Mr. CHRISTOFERO. Yes, sir, we do. That statement comes after a considerable amount of thinking and soul-searching. If we are going to have regulations that create a safety situation and health situation for our young people it has to be the ultimate responsibility of the Federal Government to see that it happens throughout the country so therefore your answer is yes.

Mr. SARASIN. Thank you and I appreciate again the time you have taken to help this committee in its deliberations.

Mr. DANIELS. Mr. Christofero, I want to go back for a few questions. What are the ages of the children attending Boy Scout camps ?

Mr. CHRISTOFERO. Long-term camps is from 11 to 16 or 17.

Mr. DANIELS. Now, you are here on behalf of the Boy Scouts of America. What about the Girl Scouts? Are you connected with them.

Mr. CHRISTOFERO. Only that we have worked with them as we have gone over these. They are a separate organization.

Mr. DANIELS. Are medical certificates required of each boy attending camp?

Mr. CHRISTOFERO. Yes, sir. Our standards require that not only is a medical examination required before he comes to camp, and that is written here in the standard, but that he get a recheck after he arrives at camp either by the camp doctor or someone else.

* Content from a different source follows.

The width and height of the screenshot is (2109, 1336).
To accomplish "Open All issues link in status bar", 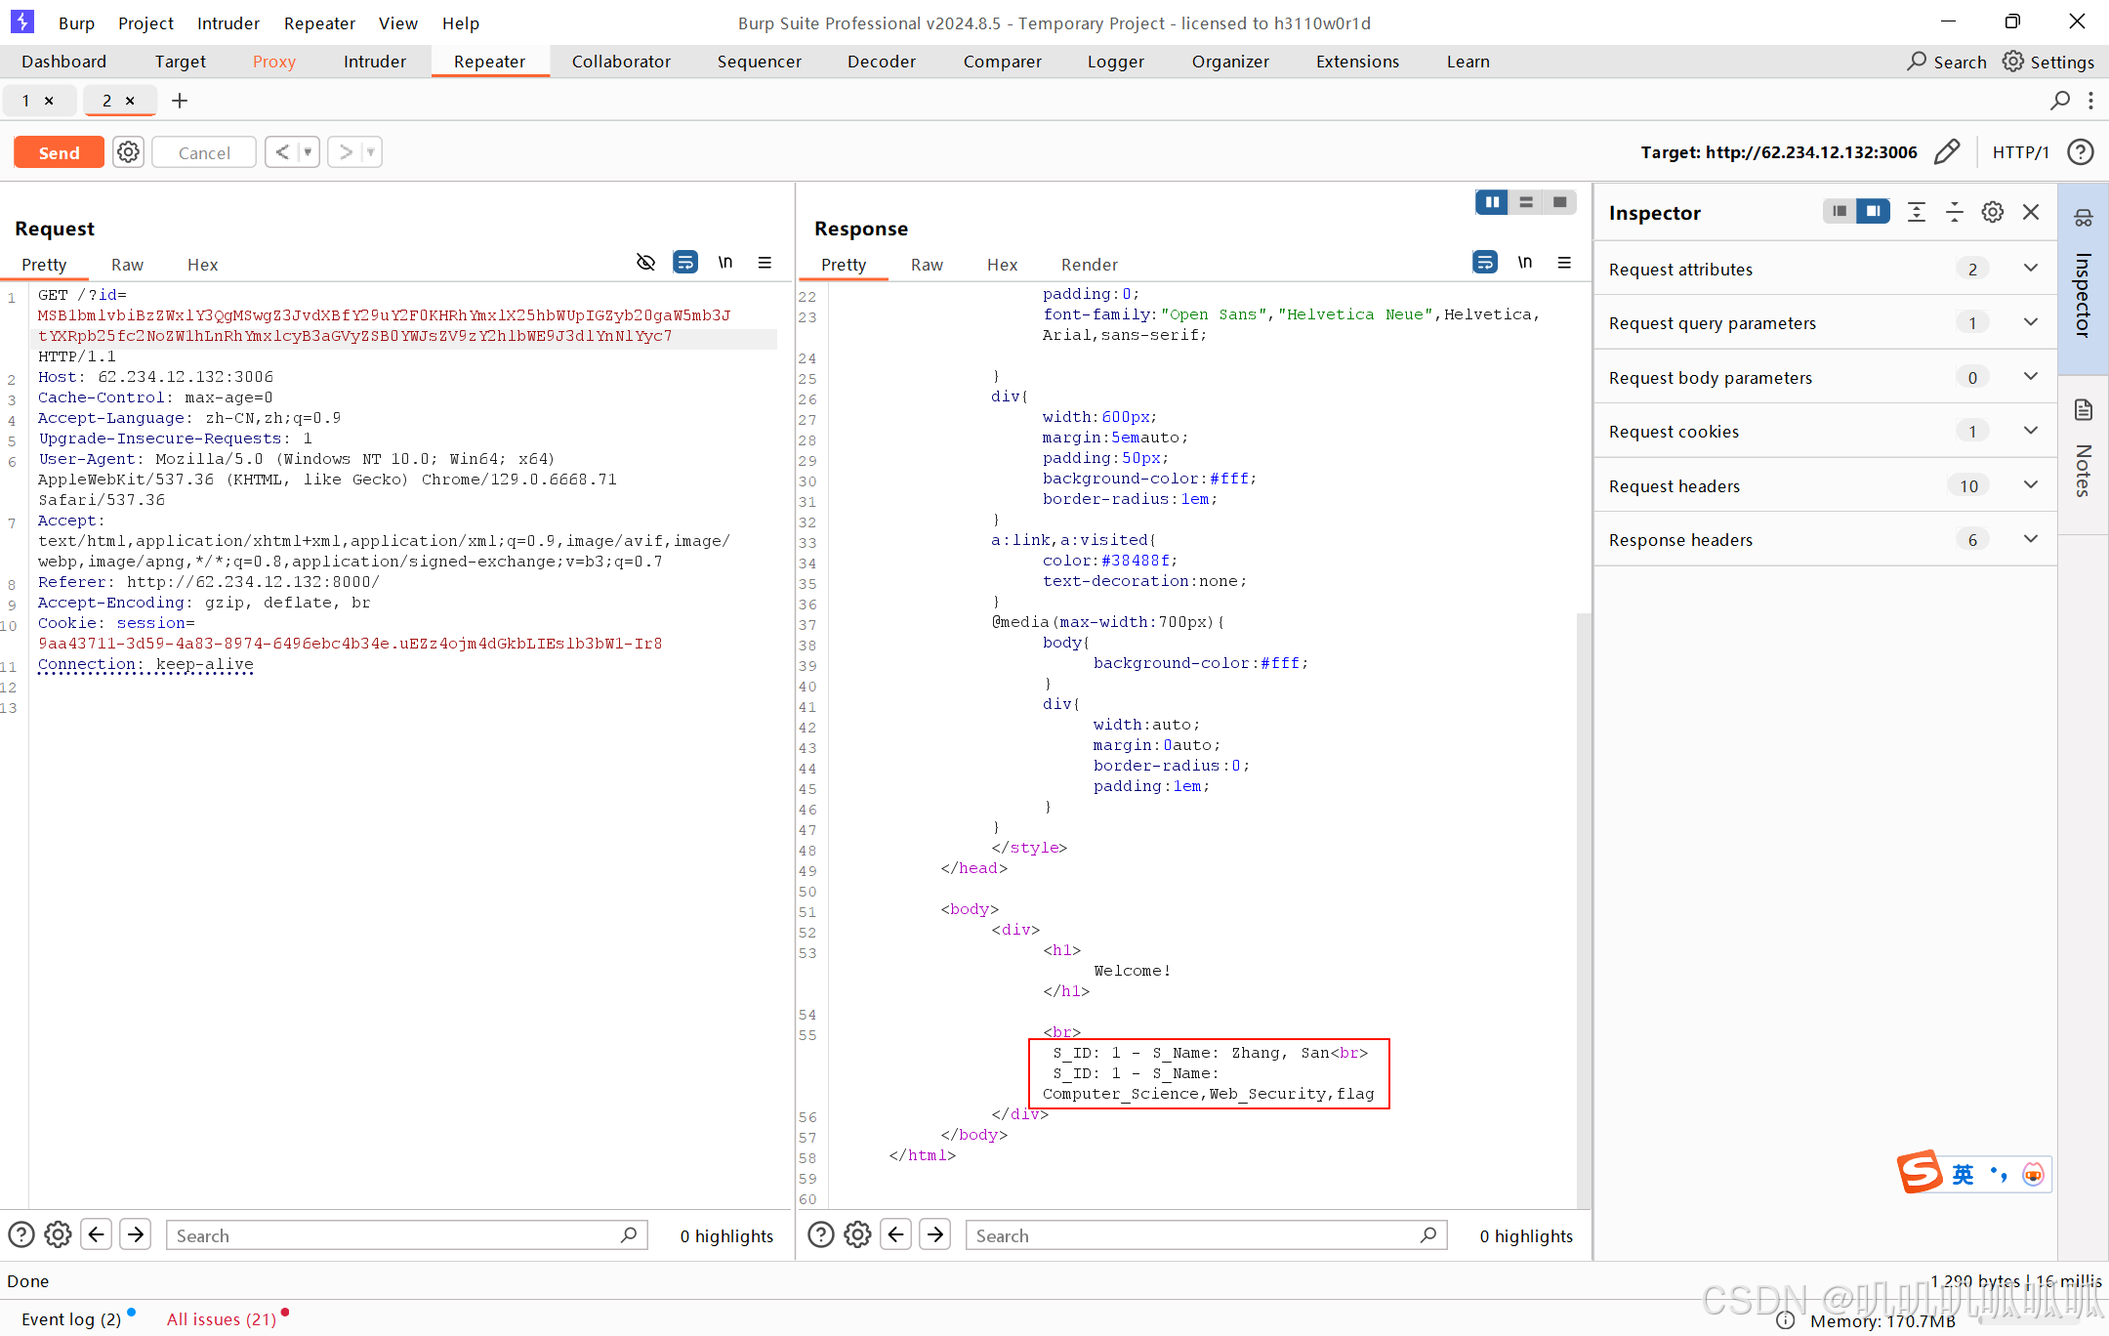I will [222, 1319].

Mr. DANIELS. By whom is he rechecked?

Mr. CHRISTOFERÓ. Either by the camp doctor if the camp is large enough to have one, or by a person authorized by the camp physician. The reason for this medical recheck, is, if he had contracted anything or has a cold and intends to go in the water there are just many things that can happen between the time he gets his physical at home and the time he gets to camp.

Mr. DANIELS. Will a boy be accepted at camp in the absence of a medical certificate?

Mr. CHRISTOFERO. No, sir, he would not. If we had a medical doctor at camp, we would then examine him right at camp so we wouldn't have to send him home.

Mr. DANIELS. Are these campers insured by the Boy Scouts of America ?

Mr. CHRISTOFERO. Yes, sir.

Mr. DANIELS. Do the Boy Scouts have a blanket policy or each camper takes out an individual policy?

Mr. CHRISTOFERO. Each camp, each local council takes out a policy, two policies, a liability policy which protects all leaders and a medical policy which grants, and this varies in councils, medical assistance.

Mr. DANIELS. By whom are these policies issued? Do you have one company or a series of insurance companies?